Economic relief scams –The government will not ask for a fee to receive any funds, nor will they ask for your personal or account information.

Government grant scams – Scammers are taking advantage of homeowners by making bogus offers to secure generous grants for home repairs.

Charity scams – Scammers seek donations for illegitimate or nonexistent organizations. 

Delivery of malware – Often through “virus-tracking apps” or sensationalized news reports to gain access to all your information.

Provider scams – Scammers impersonate doctors and hospital staff, claim to have treated a relative or friend of the intended victim for COVID-19, and demand payment for treatment.

Bank/FDIC scams – Scammers impersonate FDIC or bank employees and falsely claim that banks are limiting access to deposits or that there are security issues with bank deposits.

Investment scams disguised as “research reports” – Scammers claim that products or services of publicly traded companies can prevent, detect or cure COVID-19.

Shopping scams – Many new shopping scams are related to safety products and hard-to-find household goods. Scammers sell emergency preparedness materials, but never deliver the promised goods.

With the increase in online shopping due to social distancing, there has been an increase in scammers calling people claiming they need to discuss fraudulent charges.

Association on Aging in New York Executive Director Becky Preve said, “New Yorkers need to remain vigilant against scams that target older individuals and caregivers during this pandemic. Perpetrators are using the opportunity now more than ever to exploit our most vulnerable population, and the guidance provided is an excellent resource to provide education and protection.”

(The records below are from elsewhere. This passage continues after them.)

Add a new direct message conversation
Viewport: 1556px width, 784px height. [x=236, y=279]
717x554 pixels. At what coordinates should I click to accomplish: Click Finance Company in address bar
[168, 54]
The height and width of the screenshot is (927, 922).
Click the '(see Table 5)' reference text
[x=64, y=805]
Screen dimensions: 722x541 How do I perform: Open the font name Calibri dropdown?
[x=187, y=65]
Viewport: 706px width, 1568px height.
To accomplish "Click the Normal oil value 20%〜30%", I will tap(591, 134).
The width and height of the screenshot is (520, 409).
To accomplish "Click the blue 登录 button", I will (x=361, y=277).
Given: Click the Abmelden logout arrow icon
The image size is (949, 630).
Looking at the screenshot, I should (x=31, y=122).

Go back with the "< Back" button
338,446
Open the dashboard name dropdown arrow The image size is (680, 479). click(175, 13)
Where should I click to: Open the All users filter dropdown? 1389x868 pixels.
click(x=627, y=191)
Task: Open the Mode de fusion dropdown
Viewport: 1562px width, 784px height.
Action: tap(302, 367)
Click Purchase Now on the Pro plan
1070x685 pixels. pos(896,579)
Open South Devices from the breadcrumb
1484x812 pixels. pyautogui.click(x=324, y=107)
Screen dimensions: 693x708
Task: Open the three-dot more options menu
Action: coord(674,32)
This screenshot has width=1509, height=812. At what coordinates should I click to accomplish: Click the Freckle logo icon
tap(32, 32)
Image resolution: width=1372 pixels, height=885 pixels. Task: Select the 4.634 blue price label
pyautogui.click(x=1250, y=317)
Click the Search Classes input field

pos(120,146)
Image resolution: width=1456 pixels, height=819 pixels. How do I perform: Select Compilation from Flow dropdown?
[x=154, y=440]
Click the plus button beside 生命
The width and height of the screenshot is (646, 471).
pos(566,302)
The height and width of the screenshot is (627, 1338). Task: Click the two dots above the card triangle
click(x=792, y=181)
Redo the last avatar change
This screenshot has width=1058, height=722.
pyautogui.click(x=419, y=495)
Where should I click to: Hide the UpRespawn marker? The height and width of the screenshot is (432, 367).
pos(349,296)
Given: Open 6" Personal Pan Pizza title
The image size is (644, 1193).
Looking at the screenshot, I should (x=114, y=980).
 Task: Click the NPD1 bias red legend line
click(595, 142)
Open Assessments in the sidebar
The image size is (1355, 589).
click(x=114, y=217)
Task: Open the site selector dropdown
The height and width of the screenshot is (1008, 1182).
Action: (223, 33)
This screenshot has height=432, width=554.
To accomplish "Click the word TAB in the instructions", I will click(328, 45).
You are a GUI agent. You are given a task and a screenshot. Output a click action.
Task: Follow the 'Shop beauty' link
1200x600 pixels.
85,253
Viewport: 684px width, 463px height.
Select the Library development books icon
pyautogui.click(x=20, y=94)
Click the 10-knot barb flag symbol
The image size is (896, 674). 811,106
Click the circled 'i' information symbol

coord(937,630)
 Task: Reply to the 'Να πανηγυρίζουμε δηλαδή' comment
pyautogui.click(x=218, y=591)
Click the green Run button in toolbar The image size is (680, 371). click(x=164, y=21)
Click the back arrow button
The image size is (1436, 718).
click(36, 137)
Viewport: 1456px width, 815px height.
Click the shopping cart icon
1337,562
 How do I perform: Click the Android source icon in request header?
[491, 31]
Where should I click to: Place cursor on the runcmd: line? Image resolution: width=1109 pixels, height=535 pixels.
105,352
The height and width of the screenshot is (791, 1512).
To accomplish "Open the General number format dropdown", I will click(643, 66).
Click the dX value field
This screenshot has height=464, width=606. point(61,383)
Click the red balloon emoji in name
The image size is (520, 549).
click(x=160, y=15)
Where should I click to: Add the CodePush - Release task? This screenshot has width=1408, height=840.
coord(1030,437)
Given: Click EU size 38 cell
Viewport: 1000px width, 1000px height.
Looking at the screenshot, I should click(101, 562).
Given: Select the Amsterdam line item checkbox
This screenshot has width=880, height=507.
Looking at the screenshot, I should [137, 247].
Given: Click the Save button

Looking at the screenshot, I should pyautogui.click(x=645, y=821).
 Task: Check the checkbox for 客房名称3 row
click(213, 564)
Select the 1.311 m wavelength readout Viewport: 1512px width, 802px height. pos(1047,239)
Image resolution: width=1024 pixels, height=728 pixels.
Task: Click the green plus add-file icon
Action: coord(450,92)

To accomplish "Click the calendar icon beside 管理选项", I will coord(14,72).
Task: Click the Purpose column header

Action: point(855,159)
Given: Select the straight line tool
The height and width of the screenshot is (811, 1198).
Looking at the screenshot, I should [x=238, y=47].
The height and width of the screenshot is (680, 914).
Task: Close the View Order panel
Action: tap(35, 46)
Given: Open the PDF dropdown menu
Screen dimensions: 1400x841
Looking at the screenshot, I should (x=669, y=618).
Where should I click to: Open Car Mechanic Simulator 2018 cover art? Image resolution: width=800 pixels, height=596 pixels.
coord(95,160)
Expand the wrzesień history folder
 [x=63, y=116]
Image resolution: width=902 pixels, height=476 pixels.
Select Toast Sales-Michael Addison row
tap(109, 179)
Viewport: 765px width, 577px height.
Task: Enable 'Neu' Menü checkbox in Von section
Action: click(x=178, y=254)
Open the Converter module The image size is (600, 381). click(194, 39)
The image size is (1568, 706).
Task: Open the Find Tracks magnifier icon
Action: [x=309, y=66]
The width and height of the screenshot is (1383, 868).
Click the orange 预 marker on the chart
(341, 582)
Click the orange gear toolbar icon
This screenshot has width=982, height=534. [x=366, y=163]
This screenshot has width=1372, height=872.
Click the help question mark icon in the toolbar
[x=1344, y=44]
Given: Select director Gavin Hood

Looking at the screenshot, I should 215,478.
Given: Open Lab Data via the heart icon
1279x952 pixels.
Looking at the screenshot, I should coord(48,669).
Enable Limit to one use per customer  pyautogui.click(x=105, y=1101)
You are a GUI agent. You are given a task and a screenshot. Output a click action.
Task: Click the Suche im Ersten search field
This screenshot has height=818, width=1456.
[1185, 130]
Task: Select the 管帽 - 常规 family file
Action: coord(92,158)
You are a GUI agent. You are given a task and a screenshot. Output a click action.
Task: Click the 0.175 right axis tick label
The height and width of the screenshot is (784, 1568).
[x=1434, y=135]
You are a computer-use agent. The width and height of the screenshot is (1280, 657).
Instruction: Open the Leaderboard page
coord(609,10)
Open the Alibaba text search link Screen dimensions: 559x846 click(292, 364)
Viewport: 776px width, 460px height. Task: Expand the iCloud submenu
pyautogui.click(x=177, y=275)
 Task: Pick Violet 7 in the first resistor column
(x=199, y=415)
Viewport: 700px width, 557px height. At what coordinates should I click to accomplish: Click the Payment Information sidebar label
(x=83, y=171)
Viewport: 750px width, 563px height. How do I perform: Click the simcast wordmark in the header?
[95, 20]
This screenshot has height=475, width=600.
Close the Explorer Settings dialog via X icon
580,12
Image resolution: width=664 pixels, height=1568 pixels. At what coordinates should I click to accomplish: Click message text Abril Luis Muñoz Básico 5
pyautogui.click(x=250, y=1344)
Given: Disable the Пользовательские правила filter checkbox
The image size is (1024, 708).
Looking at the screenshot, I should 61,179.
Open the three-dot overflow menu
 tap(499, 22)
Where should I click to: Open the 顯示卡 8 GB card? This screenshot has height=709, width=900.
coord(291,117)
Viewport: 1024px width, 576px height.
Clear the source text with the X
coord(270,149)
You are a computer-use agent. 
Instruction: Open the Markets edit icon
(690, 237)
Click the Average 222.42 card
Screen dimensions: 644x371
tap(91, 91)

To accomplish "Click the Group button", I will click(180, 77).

New Yorkers can follow these best practices to keep their money and information safe:

√ Do not open emails or respond to texts from people or companies you do not know.

√ Never click on links or attachments in an email or a text you do not 100% trust.

√ If you receive an email or a text from your bank or retailer that makes you feel skeptical, call the customer service number on their official website.

√ If you receive a phone call from anyone attempting to verify account information, be wary. Government agencies will never request this information over the telephone, and most businesses would never call or email you to ask for your security credentials.

√ When shopping online, only purchase from sites that begin with “HTTPS”, which means the site is considered secure.

√ Watch for spelling errors on websites – many scams originate in foreign countries.

What to Do if You Have Been Scammed

Report it. Reporting scams to law enforcement is important to help establish accurate statistics on how many people have been affected, which determines how many resources the FBI and other law enforcement will devote to breaking up fraud rings.


About the New York State Office for the Aging and Health Across All Policies/Age-Friendly New York

The New York State Office for the Aging (NYSOFA) continuously works to help the state’s 4.3 million older adults be as independent as possible for as long as possible through advocacy, development and delivery of person-centered, consumer-oriented and cost-effective policies, programs and services that support and empower older adults and their families, in partnership with the network of public and private organizations that serve them.

New York is nationally recognized for being the first age-friendly state in the nation. Using the state’s prevention agenda as the overarching framework, in 2017, Gov. Andrew Cuomo launched a “Health Across All Policies” approach, where public and private partners work together to positively impact population health by marrying health care, preventive health, and community design, in concert with addressing social determinants of health, to improve the lives of all New Yorkers, young and old.